- _Set of tasks_
1) In the discussion about homework below, how much homework does the ten-year-old get now that his teacher has stopped teaching the class?
2) Write the next part of the discussion about homework and study hall below, picking up after its final comment.

- _Extracted text_
========
We just had a friend over for coffee. Said friend reports that her (very bright) eighth grader arrives home from school each day, works on his homework for an hour, goes to soccer practice, has a late dinner, and then returns to work on his homework, often going to sleep after she does. Her estimate is that he's doing between three and four hours/day of work and often considerably more than that. She also insists that this is the norm, which prompted me to tell my wife that we'll either home school our kids or send them to the alternative middle school (which, unlike the alternative middle school where i grew up, is not only for people coming out of rehab/people with antisocial tendencies/people who are profoundly disabled). Anyway, NCLB must be destroyed. And as much as the Obama administration's human rights/civil liberties violations are horrifying, his educational policies may well be equally bad in context.
Also, our ten-year-old's teacher is pulling a 134. I can't tell if she's having a mid-year slump, a breakdown, or if something else is amiss. In the end, it doesn't really matter; she's effectively stopped teaching the class. Many parents are up in arms, perhaps justifiably, whereas our mild concern is further muted by a sense of relief that our son's homework load has dropped from 1.5-2 hours to 0-30 minutes.
And before anybody asks, yes, I think preparing children for standardized tests is the same as or maybe even worse than waterboarding them or killing them with drones.
I don't think many people here disagree with that sentiment at all, VW, though I'm sure bob will take you to task for even the hint of the suggestion that preparing children for tests might not be worse than waterboarding them.
134
... The administration is aware, and appears to be harassing him about it, but I'm not sure that's going to help.
Good thing he has a strong union or he might lose his job or something.
which prompted me to tell my wife that we'll either home school our kids or send them to the alternative middle school
Yeah, fuck that. I just sent mine to the school where my wife teaches. No one's trying to send four hours of homework a day home with poor minority kids because they know it's not going to happen.
Do kids not have study periods -- we called them study hall -- during school hours any more? I feel as though I had at least one, maybe two, study halls per school day, at 45 minutes each, and I feel as though I got a fair amount of my homework done then. Certainly you could knock off your math homework during one.
I'm just realizing that I'm thinking of high school, though.
Study hall was an option in high school, but only the most slack students took it. There was always a more interesting/good-for-the-transcript elective to be had.
========
- _Given data_
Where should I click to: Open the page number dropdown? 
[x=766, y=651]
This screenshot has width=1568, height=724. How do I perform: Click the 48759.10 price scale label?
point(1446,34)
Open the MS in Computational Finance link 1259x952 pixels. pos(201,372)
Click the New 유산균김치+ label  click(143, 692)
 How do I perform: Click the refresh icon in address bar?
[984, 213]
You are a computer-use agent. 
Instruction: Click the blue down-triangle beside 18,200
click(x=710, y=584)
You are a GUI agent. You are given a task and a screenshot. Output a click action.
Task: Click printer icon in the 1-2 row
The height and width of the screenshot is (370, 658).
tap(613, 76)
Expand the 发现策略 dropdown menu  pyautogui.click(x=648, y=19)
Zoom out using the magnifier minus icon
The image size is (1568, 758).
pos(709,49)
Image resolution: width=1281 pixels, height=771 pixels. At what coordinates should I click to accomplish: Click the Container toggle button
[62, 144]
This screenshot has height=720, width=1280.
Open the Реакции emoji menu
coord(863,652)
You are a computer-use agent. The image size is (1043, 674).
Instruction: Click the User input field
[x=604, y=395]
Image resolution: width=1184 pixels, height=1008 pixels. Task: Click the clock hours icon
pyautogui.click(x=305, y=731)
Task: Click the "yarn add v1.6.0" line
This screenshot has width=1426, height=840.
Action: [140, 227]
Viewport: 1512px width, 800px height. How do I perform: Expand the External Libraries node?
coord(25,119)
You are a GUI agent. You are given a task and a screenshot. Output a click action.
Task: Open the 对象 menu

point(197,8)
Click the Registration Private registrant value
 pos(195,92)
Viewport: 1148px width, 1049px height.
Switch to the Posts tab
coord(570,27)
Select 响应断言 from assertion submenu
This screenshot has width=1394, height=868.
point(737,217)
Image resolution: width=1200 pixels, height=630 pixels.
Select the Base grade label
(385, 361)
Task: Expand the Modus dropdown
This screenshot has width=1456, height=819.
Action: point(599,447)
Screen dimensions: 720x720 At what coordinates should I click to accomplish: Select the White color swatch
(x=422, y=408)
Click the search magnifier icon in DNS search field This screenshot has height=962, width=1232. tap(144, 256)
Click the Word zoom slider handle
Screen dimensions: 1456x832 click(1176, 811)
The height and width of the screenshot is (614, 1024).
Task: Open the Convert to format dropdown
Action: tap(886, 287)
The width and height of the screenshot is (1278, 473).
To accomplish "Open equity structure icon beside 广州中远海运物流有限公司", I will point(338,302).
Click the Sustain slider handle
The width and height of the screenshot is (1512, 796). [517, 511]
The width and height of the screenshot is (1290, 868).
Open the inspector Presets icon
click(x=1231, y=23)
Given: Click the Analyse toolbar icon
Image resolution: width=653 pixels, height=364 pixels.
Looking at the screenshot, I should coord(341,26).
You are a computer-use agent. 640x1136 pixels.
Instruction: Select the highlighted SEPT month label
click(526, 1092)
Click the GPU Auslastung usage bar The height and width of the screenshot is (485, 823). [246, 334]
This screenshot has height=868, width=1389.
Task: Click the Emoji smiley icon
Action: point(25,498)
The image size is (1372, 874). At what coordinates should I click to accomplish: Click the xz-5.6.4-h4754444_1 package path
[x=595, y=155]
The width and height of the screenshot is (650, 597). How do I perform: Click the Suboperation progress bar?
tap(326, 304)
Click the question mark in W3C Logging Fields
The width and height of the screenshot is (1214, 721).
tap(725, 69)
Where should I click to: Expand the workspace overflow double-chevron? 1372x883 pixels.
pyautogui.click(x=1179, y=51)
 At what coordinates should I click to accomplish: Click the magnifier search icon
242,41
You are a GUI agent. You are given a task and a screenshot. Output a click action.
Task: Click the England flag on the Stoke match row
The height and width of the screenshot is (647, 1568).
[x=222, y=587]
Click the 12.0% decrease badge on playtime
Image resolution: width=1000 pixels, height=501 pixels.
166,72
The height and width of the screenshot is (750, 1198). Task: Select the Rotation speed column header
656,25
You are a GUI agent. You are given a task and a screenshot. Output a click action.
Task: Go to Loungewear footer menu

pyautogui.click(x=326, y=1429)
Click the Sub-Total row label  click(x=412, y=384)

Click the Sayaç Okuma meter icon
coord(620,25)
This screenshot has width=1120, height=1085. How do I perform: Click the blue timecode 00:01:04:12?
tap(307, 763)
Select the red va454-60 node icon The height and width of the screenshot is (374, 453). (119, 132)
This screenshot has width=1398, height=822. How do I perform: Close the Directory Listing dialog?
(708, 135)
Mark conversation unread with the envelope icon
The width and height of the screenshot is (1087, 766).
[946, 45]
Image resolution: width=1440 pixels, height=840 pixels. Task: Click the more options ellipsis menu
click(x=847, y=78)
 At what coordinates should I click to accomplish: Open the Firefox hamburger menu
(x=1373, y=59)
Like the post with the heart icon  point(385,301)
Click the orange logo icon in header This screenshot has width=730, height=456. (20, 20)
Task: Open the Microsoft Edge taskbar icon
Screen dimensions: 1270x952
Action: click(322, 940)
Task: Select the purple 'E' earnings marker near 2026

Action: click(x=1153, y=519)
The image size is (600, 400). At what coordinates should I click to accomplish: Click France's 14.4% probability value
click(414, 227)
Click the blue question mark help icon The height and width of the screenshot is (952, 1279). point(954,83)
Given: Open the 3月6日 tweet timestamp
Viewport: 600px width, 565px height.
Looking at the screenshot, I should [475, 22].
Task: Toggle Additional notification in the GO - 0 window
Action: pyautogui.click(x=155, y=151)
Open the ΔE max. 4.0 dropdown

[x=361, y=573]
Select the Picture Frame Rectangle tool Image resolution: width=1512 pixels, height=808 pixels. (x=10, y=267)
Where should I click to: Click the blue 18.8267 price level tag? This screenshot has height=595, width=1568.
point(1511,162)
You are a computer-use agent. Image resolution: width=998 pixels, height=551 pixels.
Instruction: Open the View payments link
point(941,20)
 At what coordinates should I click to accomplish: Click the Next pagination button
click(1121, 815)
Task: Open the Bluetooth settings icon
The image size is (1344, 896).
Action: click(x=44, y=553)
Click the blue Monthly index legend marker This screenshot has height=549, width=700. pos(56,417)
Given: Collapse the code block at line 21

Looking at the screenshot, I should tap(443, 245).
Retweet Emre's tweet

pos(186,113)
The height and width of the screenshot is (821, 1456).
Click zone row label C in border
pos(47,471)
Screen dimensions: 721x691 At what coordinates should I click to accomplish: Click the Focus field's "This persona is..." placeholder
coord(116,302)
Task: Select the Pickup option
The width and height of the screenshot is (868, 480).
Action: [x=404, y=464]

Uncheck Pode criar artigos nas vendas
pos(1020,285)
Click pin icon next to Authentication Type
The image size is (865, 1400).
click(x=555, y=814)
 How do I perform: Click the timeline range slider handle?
========
- _Results of the tasks_
1) Between zero and 30 minutes, down from 1.5 to 2 hours.

2)
re: multiplication
I read a book years ago on calculating prodigies that had some of the mental algorithms they use in an appendix. There was a mental multiplication algorithm in there that was labelled 'cross-multiplication' although I think that has a different more common usage.
It was very mentally efficient.
We had study hall in high school, but I didn't take it or a lunch so that I could fit in extra science classes. I remember the homework being manageable, but I think I may have just had more energy back then.
148: The schools here bother me a little.
Usually "cross-multiplication" means a clearing denominators in an equation involving rational expressions. The kids are sometimes taught it in the heinously diagrammy way where they don't get that they're just multiplying both sides of the equation by the denominator.
he kids are sometimes taught it in the heinously diagrammy way where they don't get that they're just multiplying both sides of the equation by the denominator.
Maybe because the teachers don't understand it?
I remember asking my sixth grade math teacher why a number raised to the zeroth power was one. Her answer was something like: "That's just what some mathematicians decided it should be a long time ago. There's no real reason." Sigh.
Yeah, there is a fair amount of that - teachers without a deep understanding of the math they're teaching. Modern teaching training really makes a great effort to address that particular problem, but who knows how well it sticks, and who knows how well the training is delivered, and who knows how well they maintain that ethic over decades, or what kind of training they received decades ago.
Also, my math ed friend is fond of saying that you absolutely cannot force a teacher to do anything they don't want to. They will go through the motions and completely undermine you with eye-rolls and side comments, if they're not on board.
More or less true everywhere in life, I suppose.
Since I start teaching for the first time in two days, I'm encouraged by 156.
148: The schools here bother me a little.
Heh, how so? Not that I haven't noticed some things in my wifes district. Also, fuck this blizzard. I guess at least it's on a sunday with light traffic.
Yeah, there is a fair amount of that - teachers without a deep understanding of the math they're teaching.
I'm sure I've told this before, but a friend of mine specializes in teaching college students who are planning to be high school chemistry teachers. One of the examples she gives of things her students don't know (and therefore can't explain) is the difference between melting and dissolving.
160: You've told it before, but it's still horrible!
Crap, I'll give this a shot: melting is, like ... melting the same thing, but melted. When exposed to heat. Er. Dissolving is, uh, you know, dissolving one thing in another, and heat is not required, and the result is a new, third, thing.
?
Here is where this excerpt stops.